CONSIGNE À SUIVRE
Recopiez mot pour mot le passage du texte sur Fogo Island qui va de « Quand j’ai conversé » à « doute nommée Penton. ».

TEXTE
+++
À Brun0*

Autoportrait soleil levant et Penton-le-renard. Joe Batt's Arm, Fogo Island, Terre-Neuve. Janvier 2010. Photo : Jacinthe Tremblay
Quel temps fait-il à Terre-Neuve? Cette question est revenue sans cesse dans mes échanges de courriel ou téléphoniques avec des proches de Montréal ou d’ailleurs pendant mon récent séjour dans ma Neuve Terre. «C’est l’été!», a rigolé le matin de mon départ de Fogo Island, le 7 janvier 2010, un parmi les milliers de Penton de Joe Batt’s Arm, sur l’île de Fogo. Il exagérait bien évidemment côté météo, tout comme je gonfle indûment le nombre de Penton de Joe Batt’s, une communauté qui compte quelques centaines d’âmes, au plus. N’empêche, le temps qu’il faisait là, ici, comme ailleurs, était, je dirais, curieux. Pas de neige en janvier, c’était du jamais vu pour les vieux de la place. Quant aux Penton, ils sont très nombreux à Joe Batt’s Arm. Et, ce qui est le plus étonnant, ils ne sont pas tous frères et soeurs, ni même cousins et cousines.
Quand j’ai conversé avec le Penton qui constatait, ce matin là, que l’hiver est à l »envers, je revenais d’une ballade de prospection de caribous amorcée aux aurores, puisque c’est aux aurores que, les jours précédents, On (j’ai appris à l’école primaire que On, c’est à peu près tout le monde, une sorte de Nous qui exclue la personne qui parle) en avait aperçu 20, 50 et même jusqu’à 200 dans les environs de l’aire de jeux d’enfants, au bout d’une voie publique nommée, je dirais, Penton. Léo (Penton) allait même jusqu’à dire que si je n’en voyais aucun lors d’une marche aux aurores, j’en verrais certainement le lendemain. Était-ce un pieux mensonge pour m’inciter à rester plus longtemps sur l’île? Ce serait de bonne guerre. Toujours est-il que le 7 janvier 2010, aux aurores, aucun caribou ne s’est montré le bout du museau au bout de l’artère sans doute nommée Penton.
Une faune différente m’attendait toutefois sur la route. M’attendait-il au fait, ce renard quasi domestique? Chose certaine, Penton – pourquoi pas? – m’épiait depuis plusieurs minutes quand il s’est rapproché puis a fait quelques pas devant moi, révélant ainsi sa présence et amorçant, du même coup, un petit jeu de «devine où je suis» auquel il s’est livré pendant une bonne trentaine de minutes. Dès que ce Penton a eu la certitude que j’étais consciente de son existence, il a tôt fait de disparaître derrière un muret de pierre. Juste avant de se soustraire à mon regard, il s’est arrêté quelques instants et il m’a regardé à la manière de Saku lorsqu’il entre dans sa zone de fugue. J’ai alors cru ne plus jamais le revoir. Erreur, il se préparait à ressusciter une centaine de mètres plus loin, bien en vu sous un lampadaire. Il a alors fait mine de m’attendre, comme s’il était disposé à poursuivre la marche à mes côtés. Au pied? Comme un bon chien? Nenni. Quand je suis arrivée à quelques mètres de lui, il s’est rapidement mais tout en douceur dirigé vers des ombres protectrices. J’ai eu le temps d’aller au bout de la route constater l’absence de caribou(s), fumer une cigarette en regardant la lune et les étoiles se refléter dans l’eau calme de la baie de Joe Batt’s Arm puis de prendre le chemin du retour vers la maison avant de voir Penton-le-renard faire à nouveau irruption, cette fois, à moins de deux mètres de moi. Il s’est alors mis en position couché-prêt-pour-le-jeu que prend parfois Saku quand il voit un chien ami entrer dans l’enclos canin du parc Lafond, à Rosemont. Je n’ai même pas osé penser que je pourrais m’approcher de lui au point de le cajoler.
+++
DONNÉES FOURNIES
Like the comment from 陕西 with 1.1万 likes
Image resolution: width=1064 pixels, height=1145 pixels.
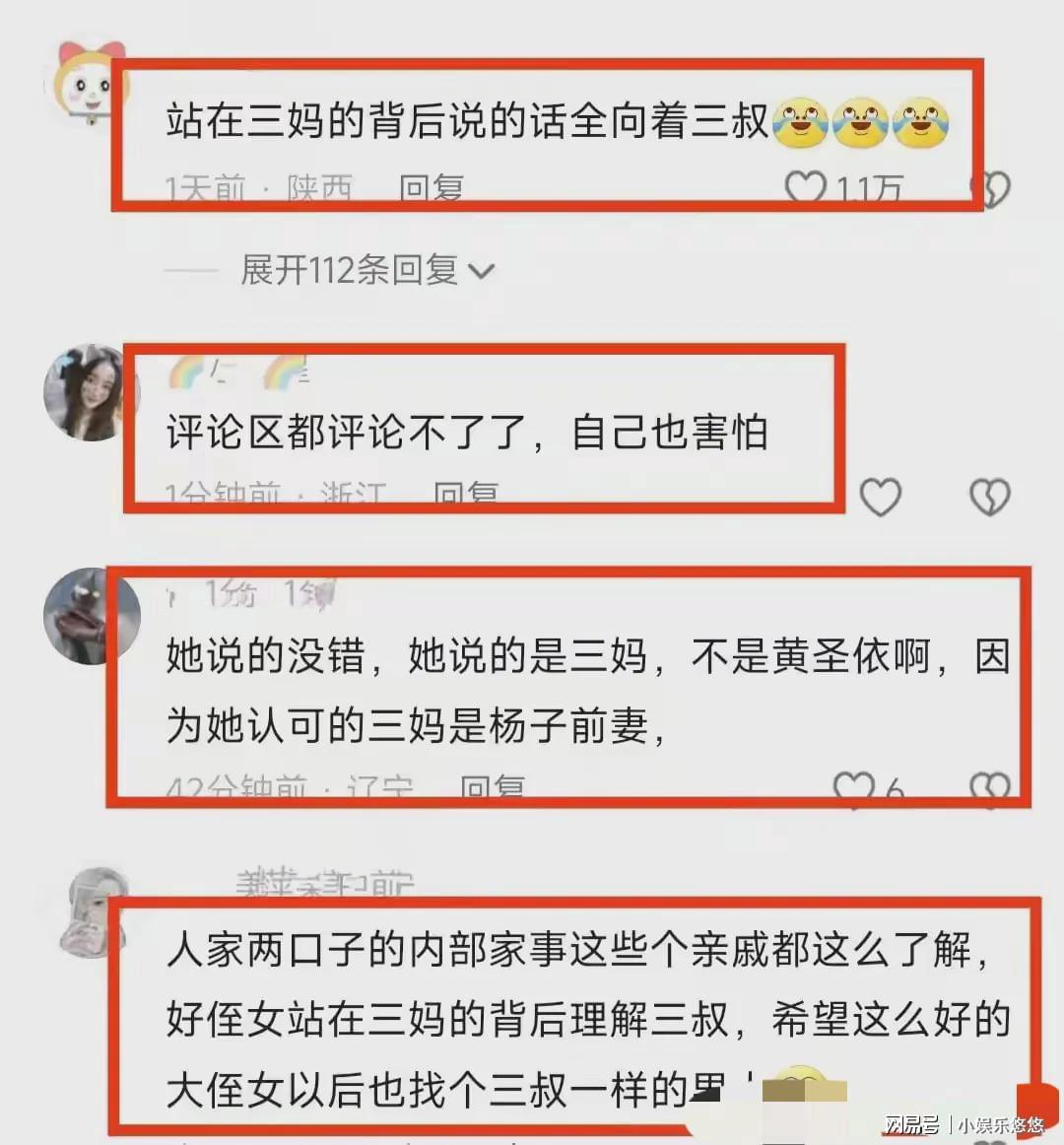(806, 187)
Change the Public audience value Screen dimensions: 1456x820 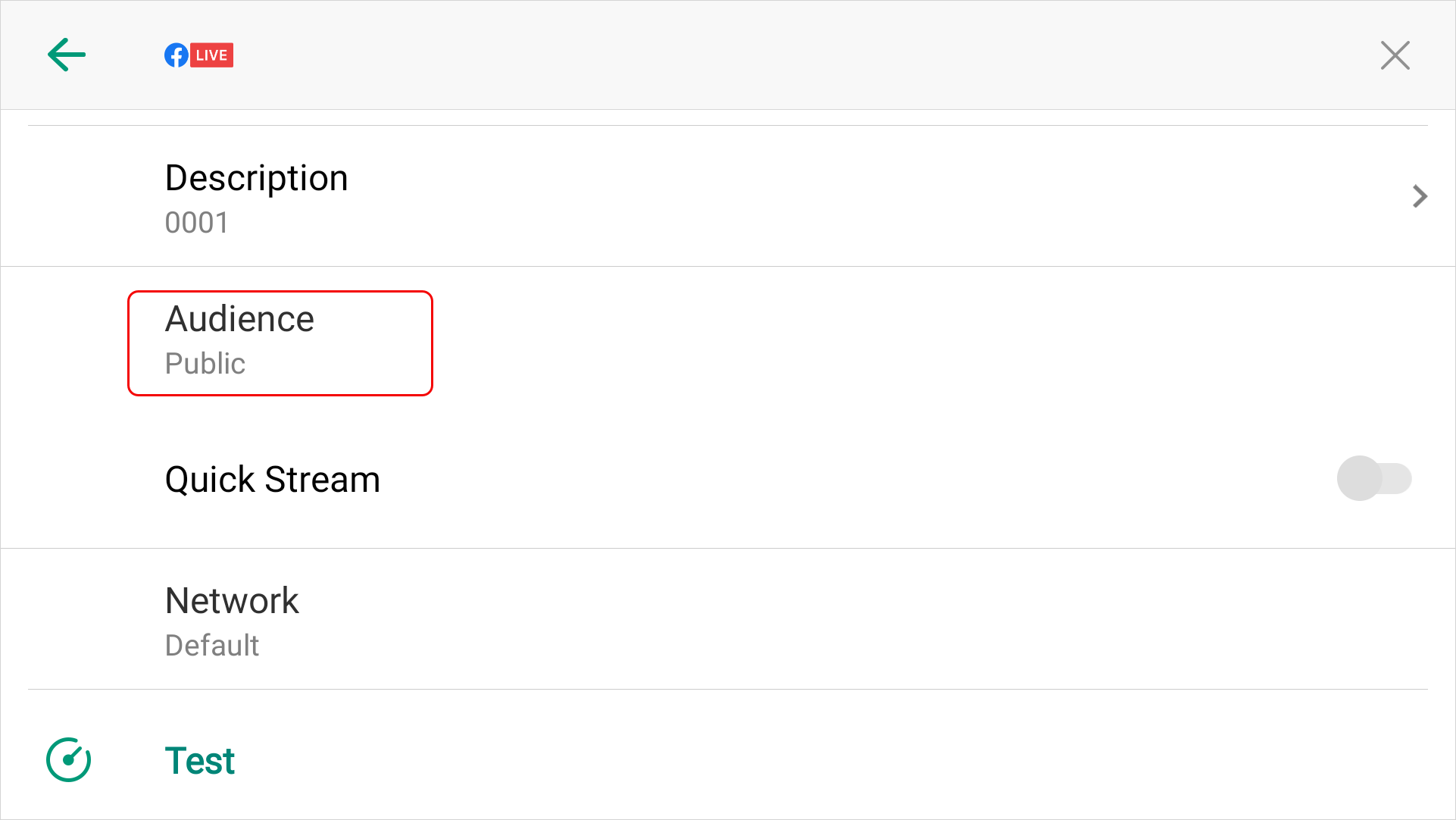click(x=205, y=364)
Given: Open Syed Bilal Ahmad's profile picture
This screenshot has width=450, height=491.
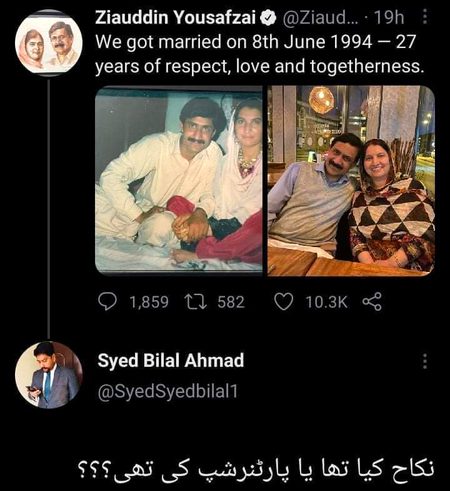Looking at the screenshot, I should (49, 375).
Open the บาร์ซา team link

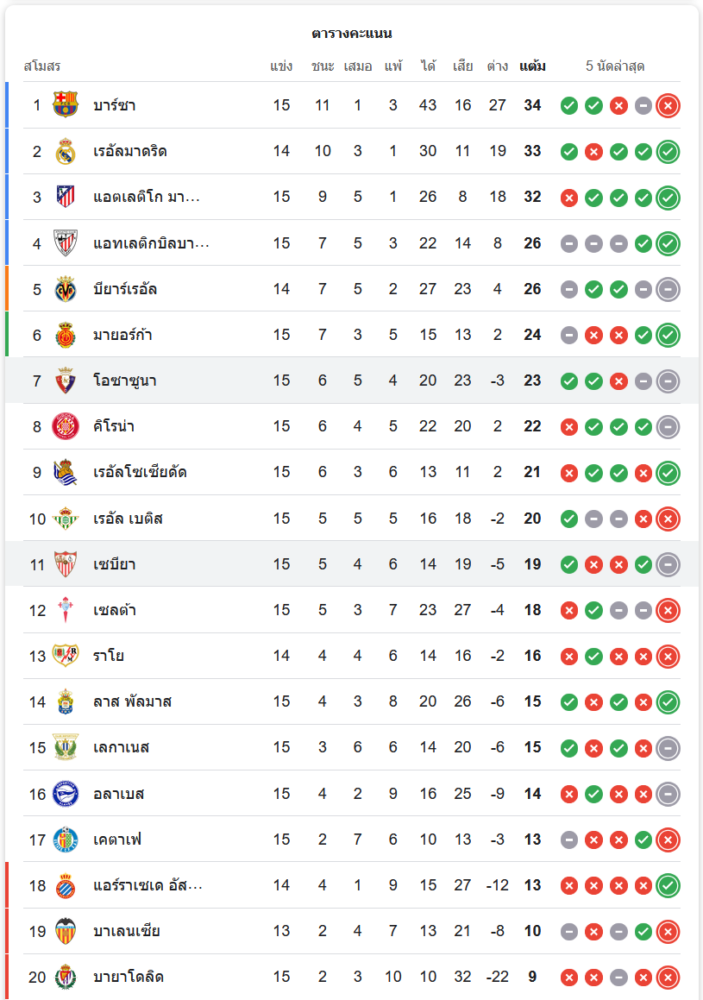[x=114, y=105]
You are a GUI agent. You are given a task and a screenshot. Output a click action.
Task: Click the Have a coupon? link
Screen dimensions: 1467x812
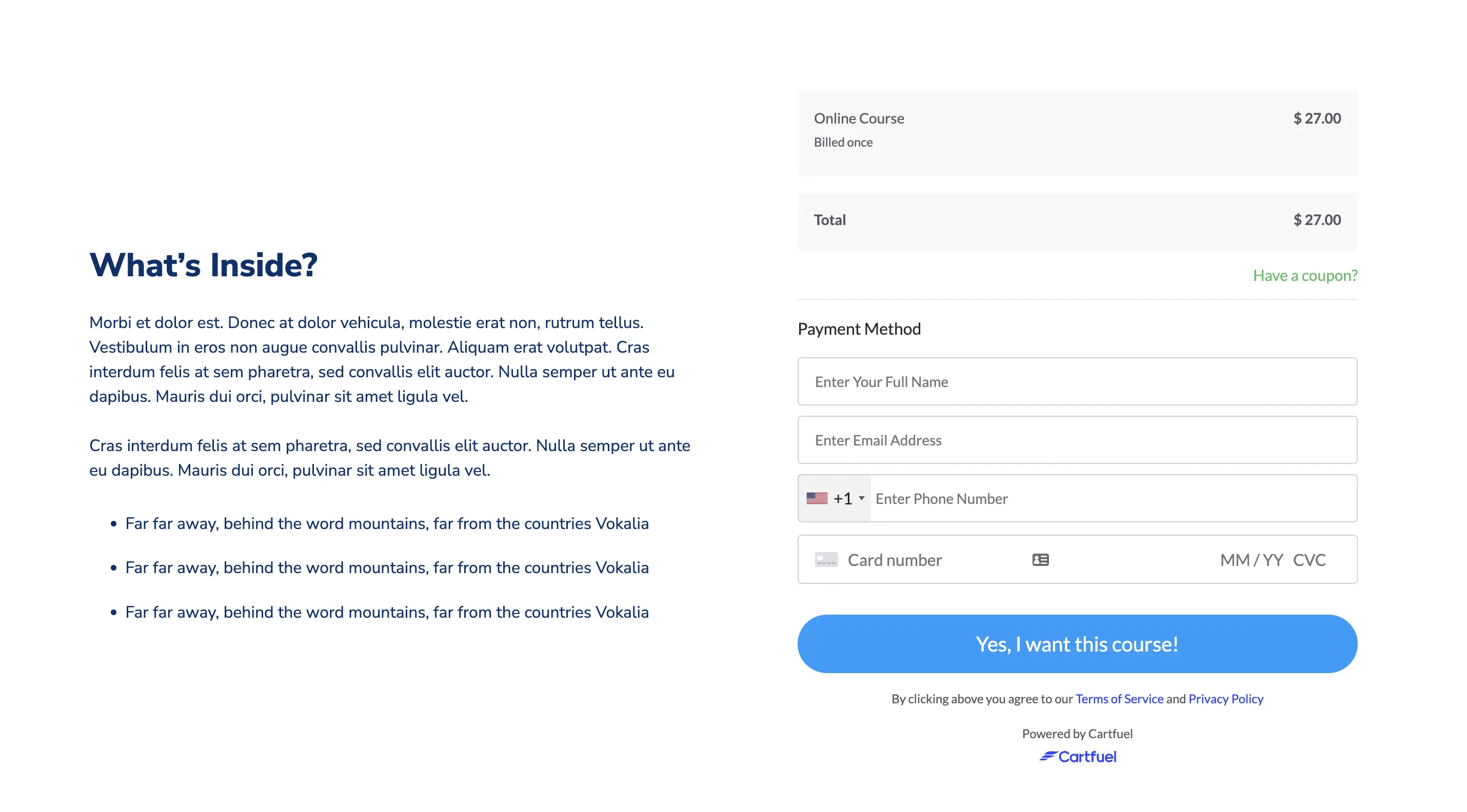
+++
RÉPONSE À L'EXERCICE
Quand j’ai conversé avec le Penton qui constatait, ce matin là, que l’hiver est à l »envers, je revenais d’une ballade de prospection de caribous amorcée aux aurores, puisque c’est aux aurores que, les jours précédents, On (j’ai appris à l’école primaire que On, c’est à peu près tout le monde, une sorte de Nous qui exclue la personne qui parle) en avait aperçu 20, 50 et même jusqu’à 200 dans les environs de l’aire de jeux d’enfants, au bout d’une voie publique nommée, je dirais, Penton. Léo (Penton) allait même jusqu’à dire que si je n’en voyais aucun lors d’une marche aux aurores, j’en verrais certainement le lendemain. Était-ce un pieux mensonge pour m’inciter à rester plus longtemps sur l’île? Ce serait de bonne guerre. Toujours est-il que le 7 janvier 2010, aux aurores, aucun caribou ne s’est montré le bout du museau au bout de l’artère sans doute nommée Penton.